MRC Named Promising Digital Preservation Initiative

August 15, 2005

The MRC has been named one of the “Ten Promising Digital Preservation Initiatives” by RLG:

This [MRC] is not a digital preservation research project, per se, but metadata is a cost center for all digital projects, including digital preservation. Research such as this can make long-term access more feasible by reducing metadata costs while improving metadata quality. Note the publications list on the website. The model for this research center is one that should be replicated to focus on other core research issues.

Metadata Research Center Receives $25,000 gift

March 17, 2005 [original release]

The School of Information and Library Science has received a $25,000 gift from Sarah and Claude Snow to establish the Metadata Research Center (MRC). The gift will help continue current research activities and fund the official launch of the center, set for spring 2006.

Automatic Metadata Generation Explored With New Grant

December 9, 2003 [original release]

Dr. Jane Greenberg, a SILS assistant professor, has received a $10,000 contract from the Library of Congress to investigate recommended functionalities for automatic metadata generation applications.

The research is part of the Library’s Bibliographic Control Action Plan to lead libraries in the new millennium. The project is a natural extension of Greenberg’s Metadata Generation Research project that is discovering the best ways to catalog the Web’s vast collection of online resources “so people can find the best information in the most expedient manner.”

This fall, Greenberg served as Program Co-chair for the Dublin Core 2003 Conference held in Seattle, and is Co-editor of the Conference proceedings. It was the first time that the full international conference program was held in the United States, bringing together metadata researchers, practitioners, system implementers and administrators. In October, Greenberg gave a presentation on her metadata research to launch the Distinguished Lecturer Series at the School of Library, Archival and Information Studies and the University Library, University of British Columbia, Canada.

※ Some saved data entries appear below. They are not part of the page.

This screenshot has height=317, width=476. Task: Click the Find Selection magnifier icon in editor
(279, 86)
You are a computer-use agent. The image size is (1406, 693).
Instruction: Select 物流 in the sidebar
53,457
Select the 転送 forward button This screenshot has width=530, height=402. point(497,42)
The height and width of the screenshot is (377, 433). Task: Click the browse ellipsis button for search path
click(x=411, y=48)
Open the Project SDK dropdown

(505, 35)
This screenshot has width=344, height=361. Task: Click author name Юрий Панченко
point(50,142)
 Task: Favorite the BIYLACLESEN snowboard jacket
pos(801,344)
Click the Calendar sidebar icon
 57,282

Grant to Aid Metadata Research Project

March 6, 2003 [original release]

Jane Greenberg, an assistant professor at UNC-CH’s School of Information and Library Science (SILS), has received a $4,000 grant for a research project titled “Scalable, Human-Centered Search: Improving Information Retrieval Using Author-Generated Metadata.” The grant is funded by UNC’s Small Grant Research Program and will be used over the next two years.

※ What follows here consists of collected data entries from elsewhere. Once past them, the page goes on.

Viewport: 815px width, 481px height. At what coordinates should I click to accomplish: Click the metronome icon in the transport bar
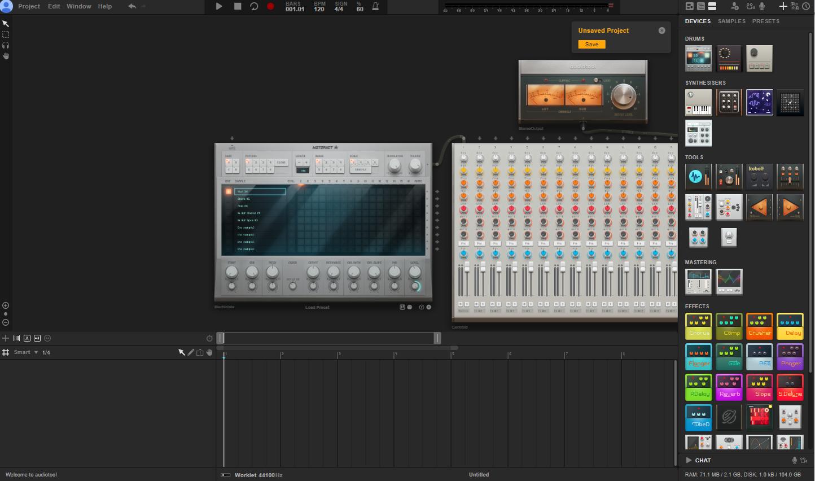click(375, 7)
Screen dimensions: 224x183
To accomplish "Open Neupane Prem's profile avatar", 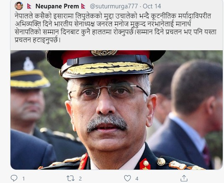I will 19,6.
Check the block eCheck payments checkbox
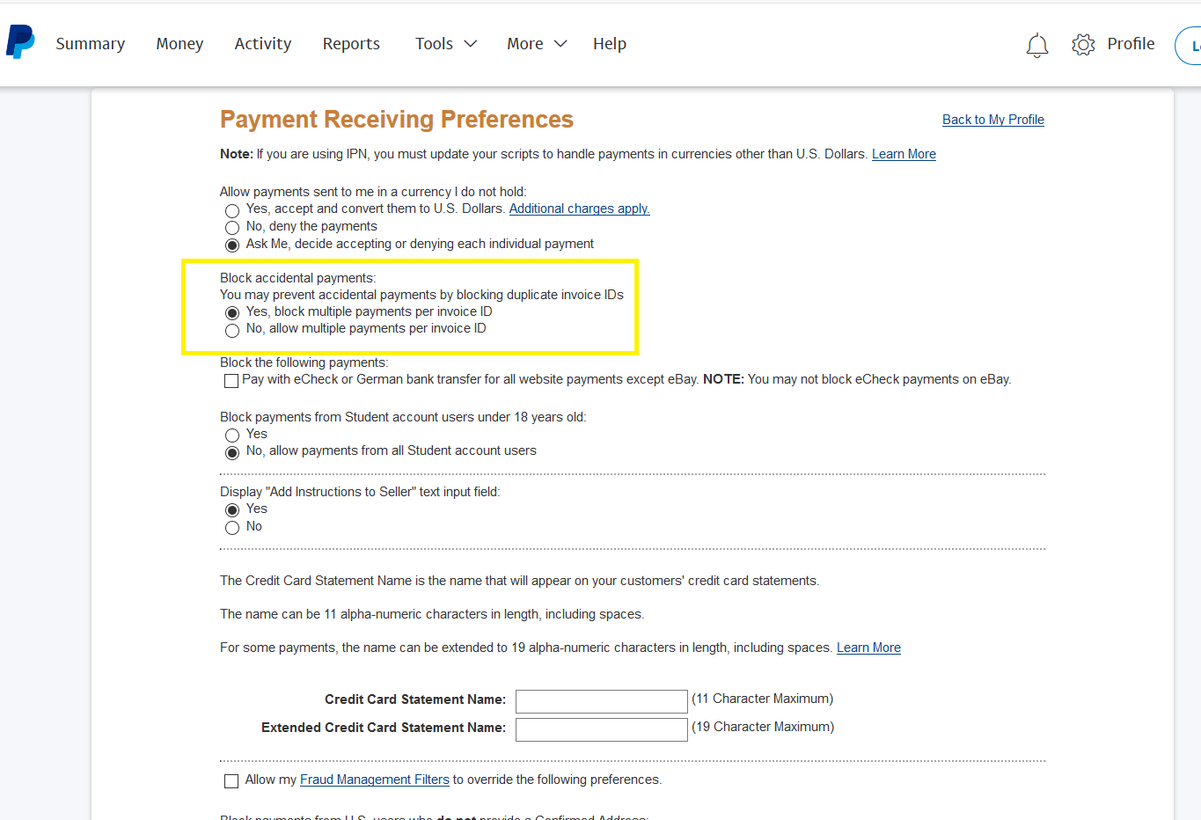 pos(231,381)
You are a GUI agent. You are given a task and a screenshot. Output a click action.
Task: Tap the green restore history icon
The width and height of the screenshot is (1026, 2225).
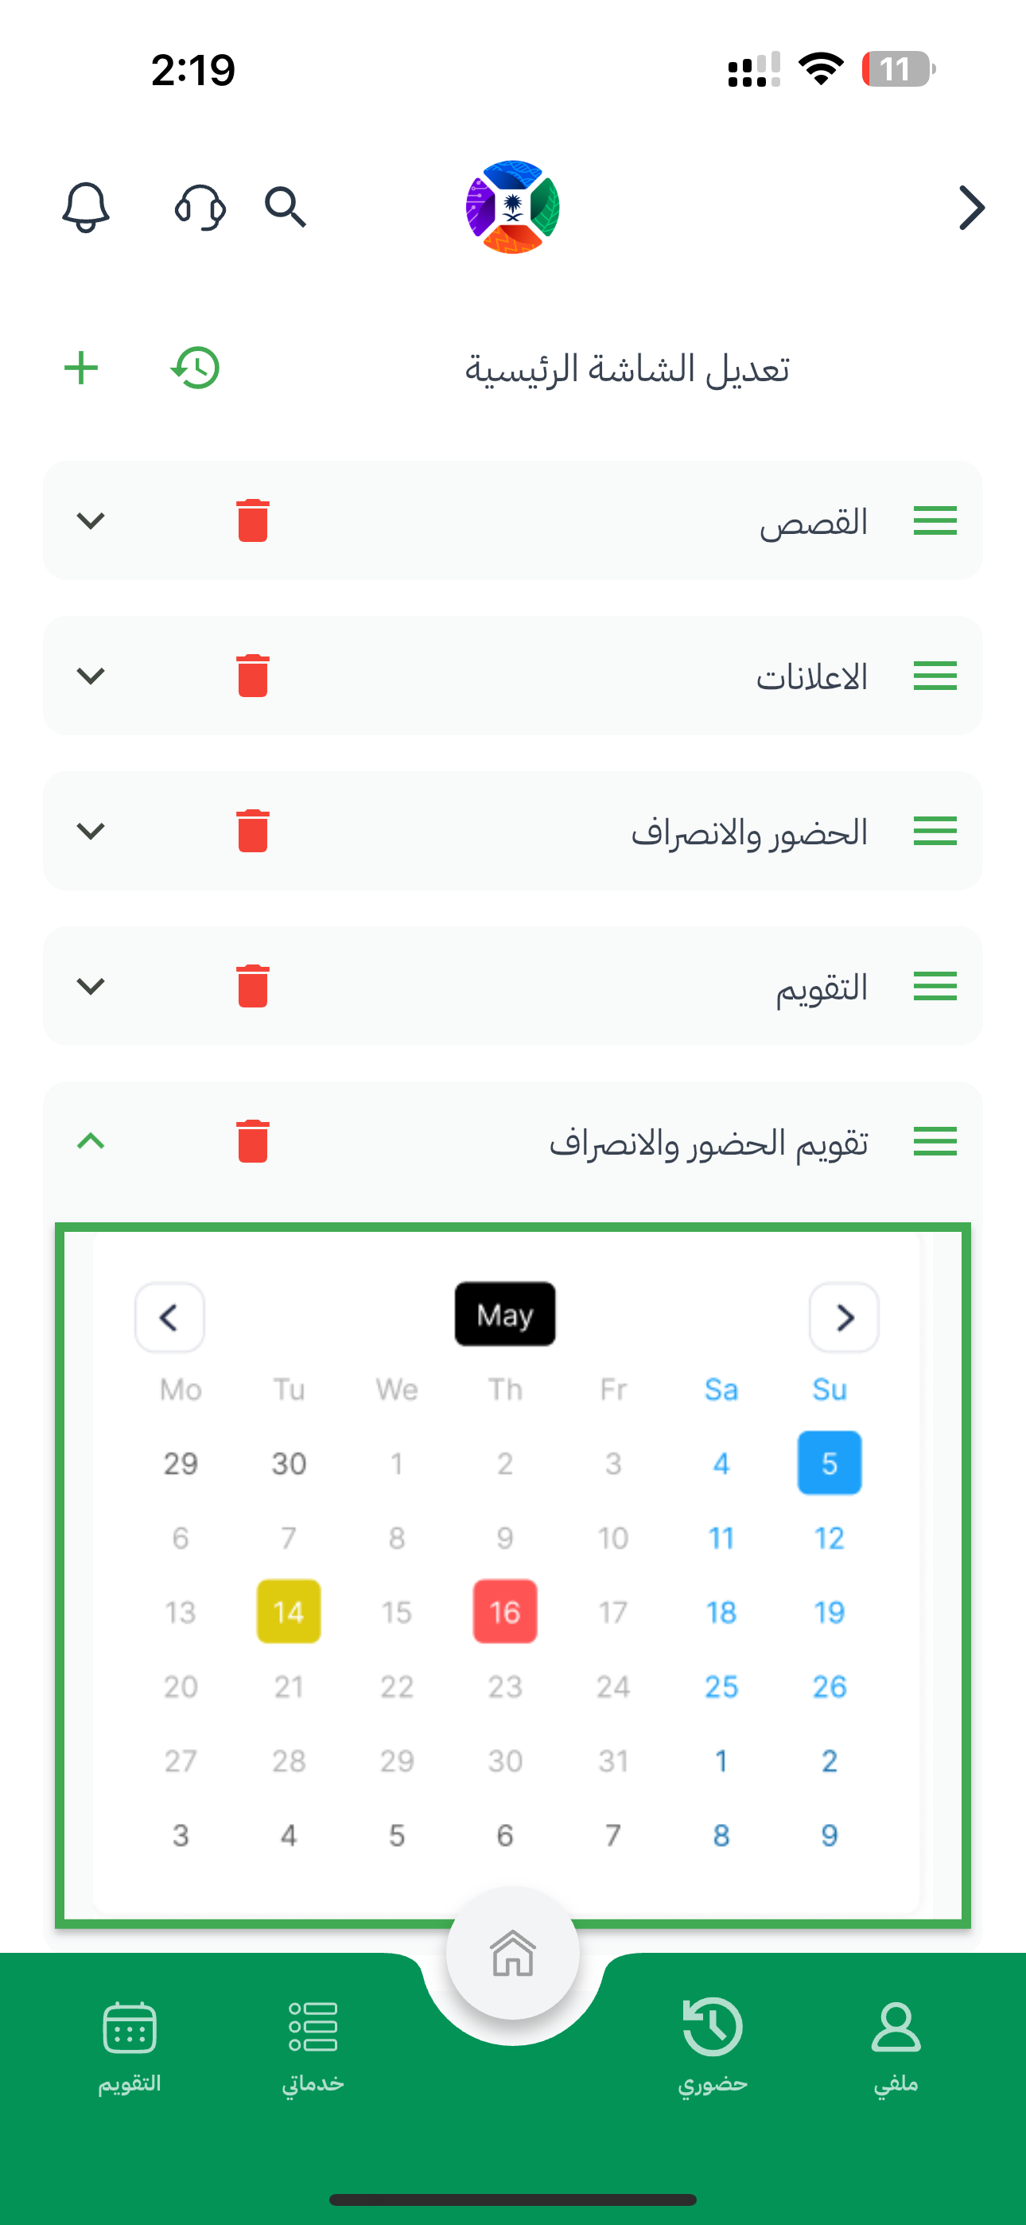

The newly funded research is a component of the larger Metadata Generation Research (MGR) project, which is led by Greenberg and conducted in collaboration with the National Institute of Environmental Sciences ( Abe Crystal, a SILS doctoral student who worked on the grant application, will also be working on this newly funded part of the project.

“The funding will allow us to build and test a search tool showing how metadata can assist in the retrieval of Web pages,” said Greenberg. “This is a very important facet of the project, one that we have been wanting to develop and research.

The research will test how author-generated metadata, or data about data, can be optimized to support resource discovery. Other project goals include developing protocols for collaboration between resource authors and metadata professionals during the metadata generation process and studying the integration of collaborative human metadata generation processes and automatic generation processes.

OCLC Grant Will Allow Greenberg To Continue Metadata Research at NIEHS

January 30, 2002 [original release]

Dr. Jane Greenberg, an assistant professor at UNC-Chapel Hill’s School of Information and Library Science (SILS), has received a $10,000 grant for her research on metadata.

The Online Computing Library Center (OCLC), with assistance from the Association for Library and Information Science Education (ALISE), awarded funding for Greenberg’s proposal “Optimizing Metadata Creation: A Model for Integrating Human and Automatic Processes.”

Commonly defined as “data about data,” metadata facilitates the organization and access of information resources. It is of special significance to scientific organizations which are turning with increased frequency to the World Wide Web for disseminating and accessing information.

Greenberg said the OCLC grant allows her to continue her research examining scientists creating metadata at the National Institute of Environmental Health Sciences (NIEHS) in Research Triangle Park. An earlier phase of her research, “Metadata Generation for Web Resources,” was funded in July 2000 by Microsoft Corporation.

“I’m very excited to receive this grant because it allows me to examine another facet of metadata generation,” Greenberg said. “I am also pleased to be able to continue working with the NIEHS metadata team headed by [NIEHS Library Director] Dav Robertson, NIEHS library staff and several SILS student interns.”

The OCLC grant will allow Greenberg to examine the quality of data created by NIEHS scientists, professional catalogers and automatic processes. The goal of the research, she said, is to develop a model to facilitate the most efficient means of metadata production by integrating human and automatic processes.

Founded in 1967 by university presidents to share library resources and reduce library costs, OCLC introduced an online shared cataloging system for libraries in 1971 that today is used by libraries around the world. The mission of ALISE is to promote excellence in research, teaching and service for library and information science education. The NIEHS is one of 25 institutes and centers of the National Institutes of Health.